September 24, 2019
For our first meeting today, we fell into a good rhythm of support and gentle nudging to improve.
But, man, these women know how to cut right down to the bone. Both pieces that we read were about death and grieving, and the before and after. What courage it took to take part as the first readers of their work for the group and to also go straight for what matters.
Likewise, those of us who listened and gave feedback were not holding back. We gave advice that spoke to what could help the writing become what it wanted to be, which was our goal today. I hope that the writers felt it as such.
We opened with a warm-up to build trust and share where we are as writers, whatever that means for us today. I asked for everyone to fill in the blanks, “For me writing is __________, but it is also __________.” Here is what we came up with:
Writing is a wellspring… and a pain in the ass.
Writing is transporting as well as transformative.
Writing is challenging… and insightful.
Writing provides relief… yet is a box.
Writing is challenging… and revelatory.
Writing is daunting… and pleasurable.
Writing is challenging… rewarding.
Writing is fun… and enlightening.
Bird by Bird by Anne LaMott, especially the Introduction and the chapter called “Shitty First Drafts.” (Both can be read in ebook format at Google books.)

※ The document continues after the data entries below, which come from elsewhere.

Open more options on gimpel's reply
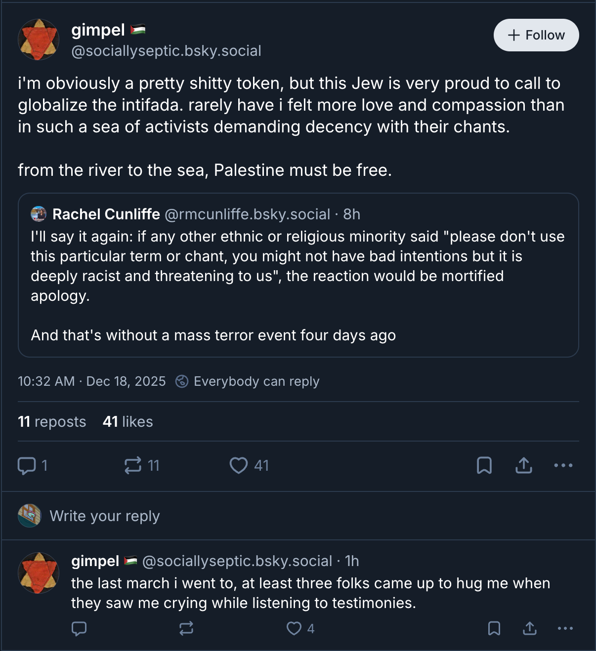Viewport: 596px width, 651px height. (x=565, y=628)
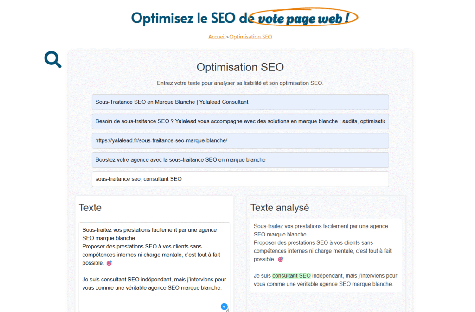Click the dark blue magnifier search icon
Viewport: 475px width, 312px height.
click(52, 59)
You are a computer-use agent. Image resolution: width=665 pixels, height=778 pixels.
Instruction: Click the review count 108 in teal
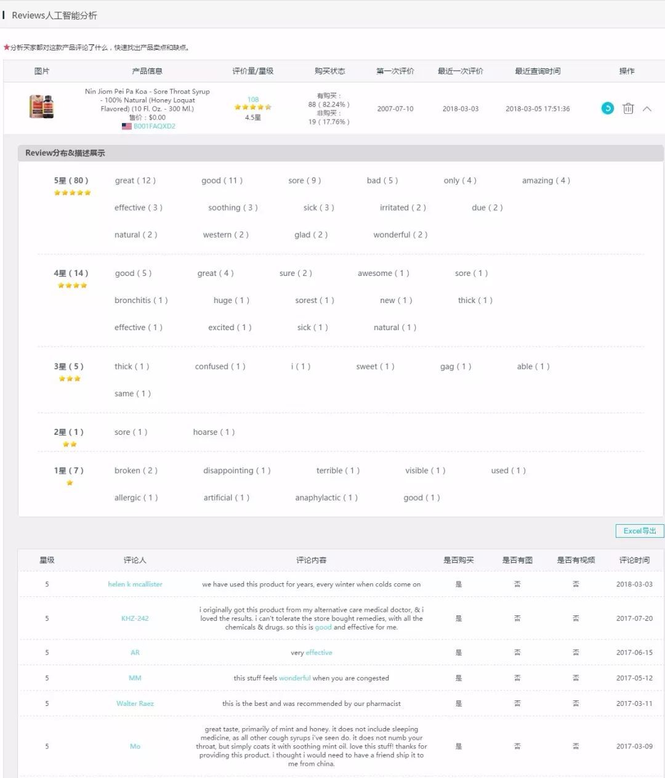coord(252,99)
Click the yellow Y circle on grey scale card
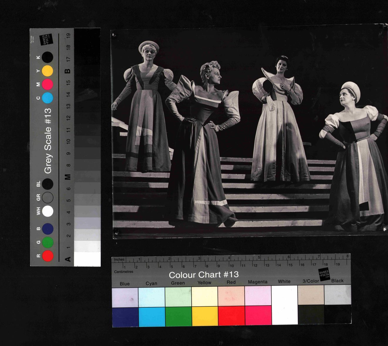Image resolution: width=388 pixels, height=346 pixels. coord(47,71)
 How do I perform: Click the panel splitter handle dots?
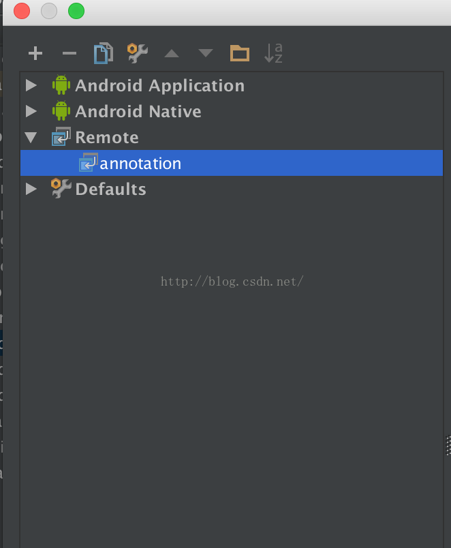(448, 446)
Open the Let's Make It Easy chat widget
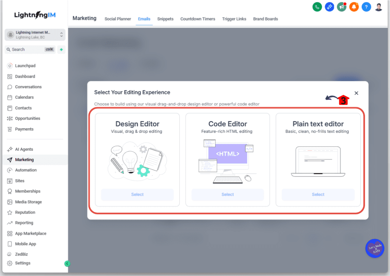This screenshot has width=390, height=276. coord(374,249)
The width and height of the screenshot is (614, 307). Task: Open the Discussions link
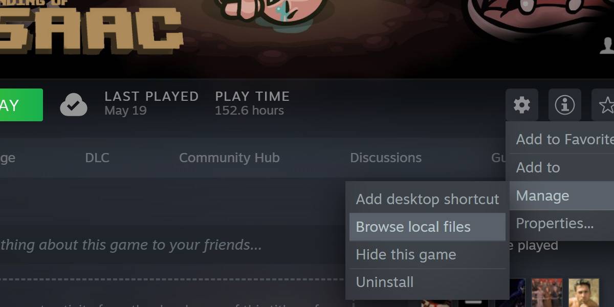point(386,158)
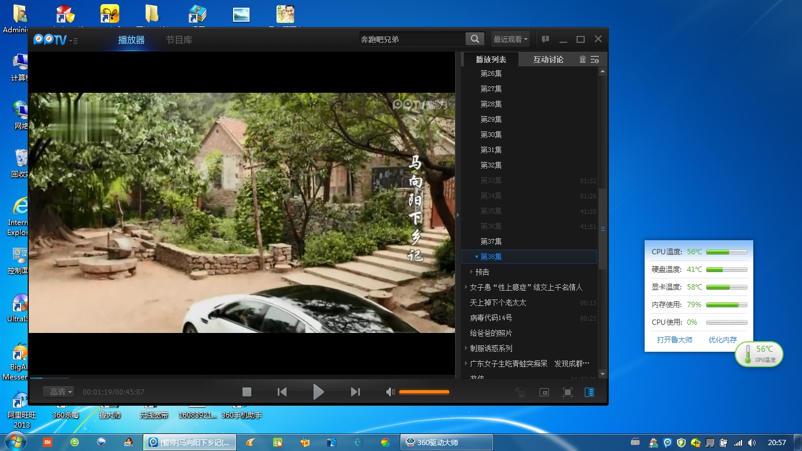Skip to the next episode
Image resolution: width=802 pixels, height=451 pixels.
(355, 392)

The Year of Magical Thinking by Joan Didion, where the author tackles one the most difficult of subjects for any writer, the death of a loved one and the year of healing and grief that follows. Read the first few pages on Amazon. Didion is a master of detail, and one of the best writers we can learn from about how to set a scene in a time and a place, but also how to capture the emotional and intellectual energy it holds.
I also was reminded today of “First Death in Nova Scotia” by Elizabeth Bishop, where the poet captures that first childhood moment of understanding mortality. It’s one of the great great poems, in my book.
Thank you, my Women Writing friends, for starting us out by taking risks and setting us off in the right direction, and giving us the courage to go straight to what matters.
Short in the Poop: The title of this post comes from Eileen’s mother, who referred to anyone needing a cushion to sit on a hard wooden chair as “short in the poop.” An apt metaphor for what we did today, sitting down hard and feeling the writing for what it can do.
Oh, yeah, and no schlepping allowed for this writing group. We are clear on that.